- [WHAT IS EXPECTED]:
Each record below is to be retyped exactly, with its pictures omitted.

- [RECORDS SHOWN]:
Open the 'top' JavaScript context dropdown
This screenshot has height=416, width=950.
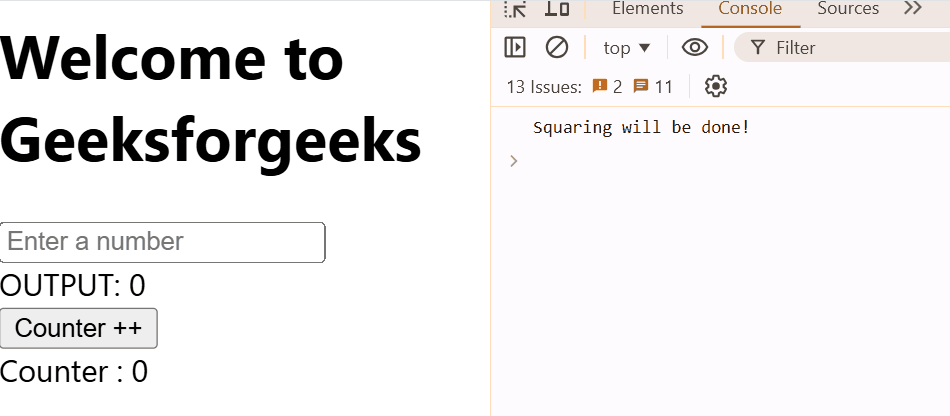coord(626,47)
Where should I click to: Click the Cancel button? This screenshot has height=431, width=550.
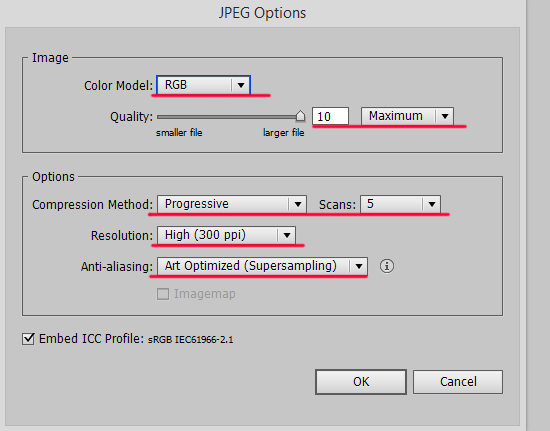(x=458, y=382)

- [RESPONSE FOR THIS EXERCISE]:
Open the 'top' JavaScript context dropdown
This screenshot has height=416, width=950.
coord(626,47)
Where should I click to: Click the Cancel button? This screenshot has height=431, width=550.
(x=458, y=382)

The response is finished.